If Wembley's ground staff are feeling sorry for themselves at the prospect of turning a pitch prepared for the NFL match between Jacksonville Jaguars and Philadelphia Eagles on Sunday into a surface perfect for the Premier League match between Tottenham and Manchester City on Monday night in less than a day, they can seek some solace in the fact that some of their predecessors had it very much worse.

The Spurs game will kick off 30.5 hours after the NFL match, but in 1991 Wembley had to cope with a game between the London Monarchs and Orlando Thunder that started at 8pm on a Saturday night, with Crystal Palace playing Everton in the Full Members’ Cup final, then known as the Zenith Data Systems Cup, only 19 hours later on Sunday afternoon.

“The Monarchs game finished about 10pm, and we worked right the way through till 1pm on Sunday,” says Steve Tingley, then Wembley’s head groundsman. “By the time we got rid of all the lines and numbers it was about 4am before we could get a mower out there, and mow it in a football pattern.”

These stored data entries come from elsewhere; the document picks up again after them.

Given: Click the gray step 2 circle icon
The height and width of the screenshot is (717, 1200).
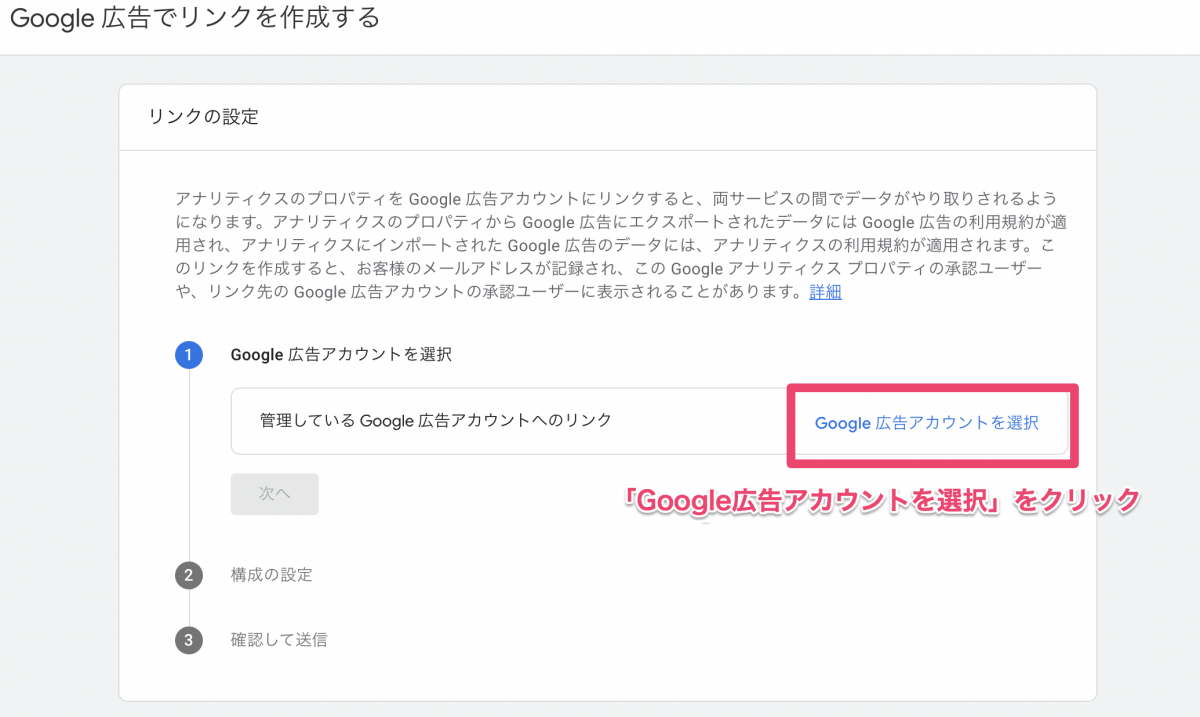Looking at the screenshot, I should pos(189,575).
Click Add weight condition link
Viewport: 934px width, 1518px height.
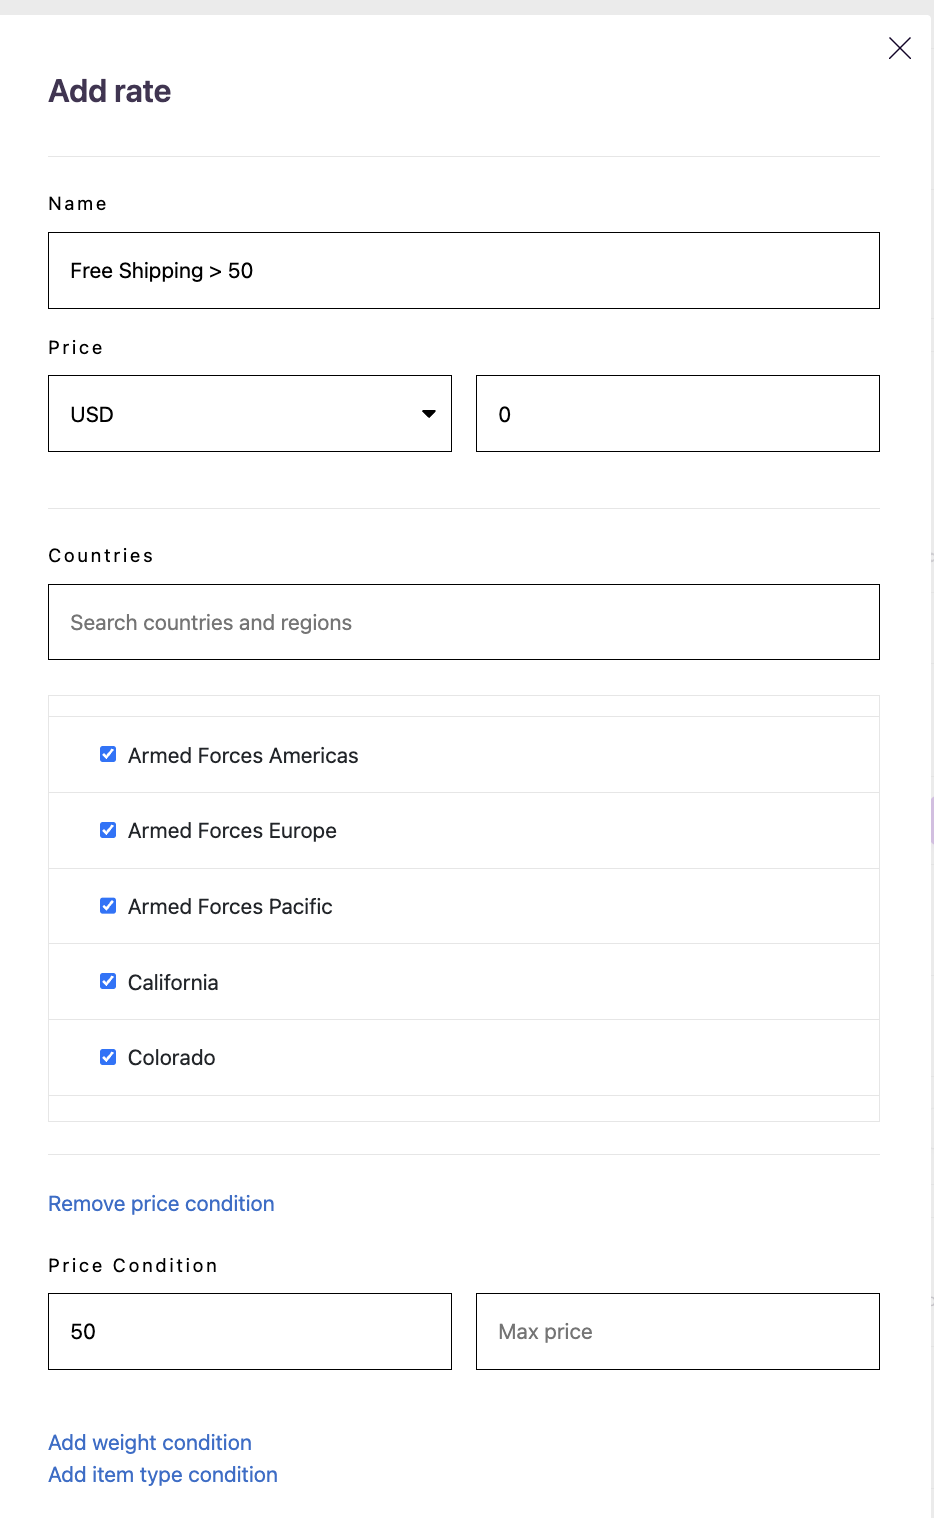point(150,1443)
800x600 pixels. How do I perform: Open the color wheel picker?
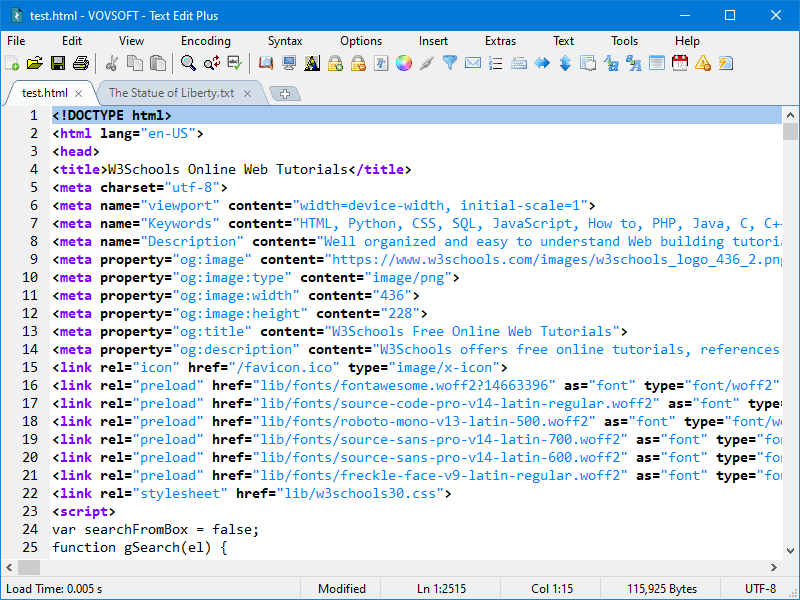(x=404, y=63)
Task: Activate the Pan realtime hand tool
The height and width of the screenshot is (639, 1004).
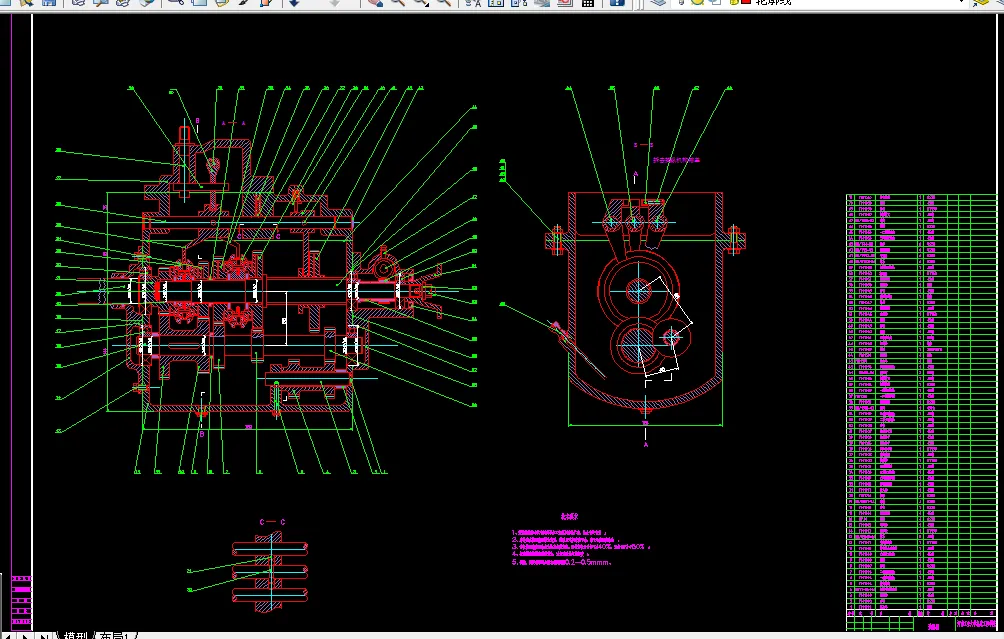Action: (374, 3)
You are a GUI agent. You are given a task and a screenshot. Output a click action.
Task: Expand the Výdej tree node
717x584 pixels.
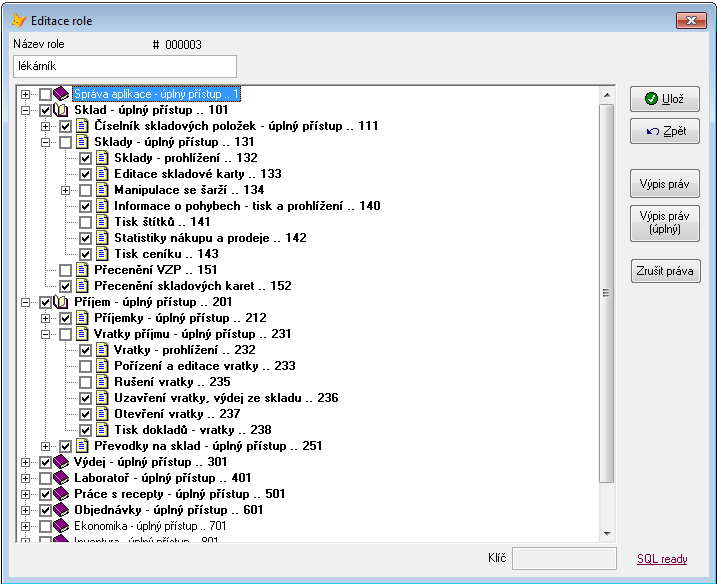pyautogui.click(x=25, y=462)
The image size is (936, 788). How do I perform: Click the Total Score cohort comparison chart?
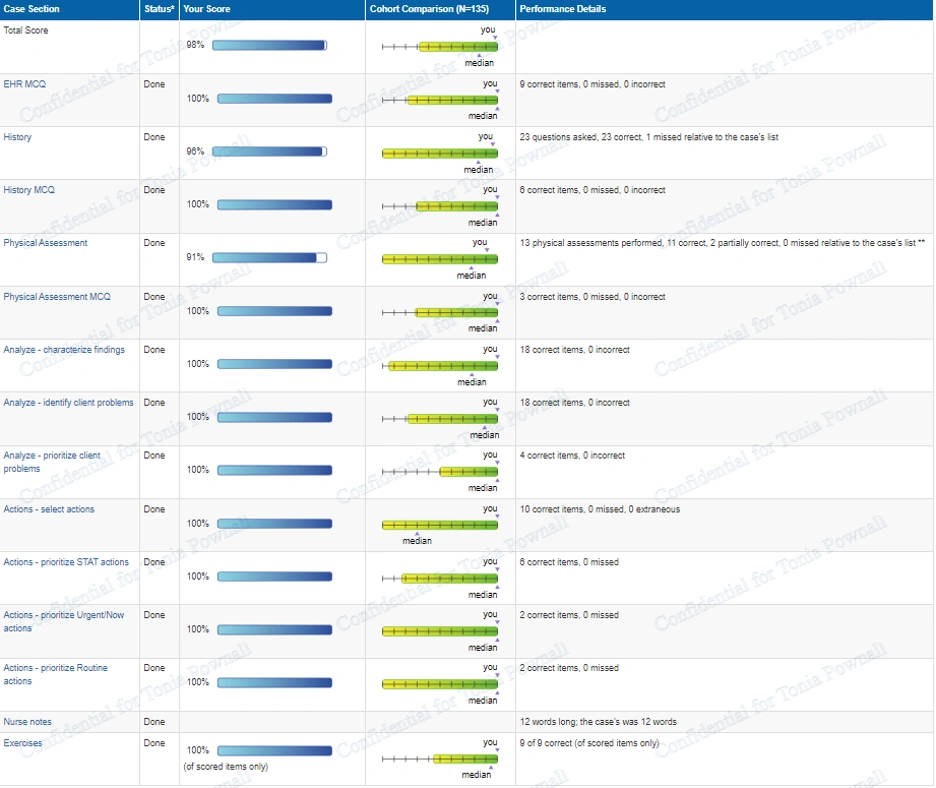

In the 1990s the process of removing the lines was painstaking and laborious, essentially amounting to physically brushing the grass clean. “Now they have removable paint, but when I worked at Wembley we had to scrub it off,” Tingley says. “So they’re far more successful these days at removing the white lines than we ever were. However it’s only removable on the leaf of the grass and unfortunately at Wembley at the moment, because of the boxing [Anthony Joshua’s world title fight at the stadium last month], they don’t have a lot of grass in the middle of the pitch, and the paint sticks to the soil.”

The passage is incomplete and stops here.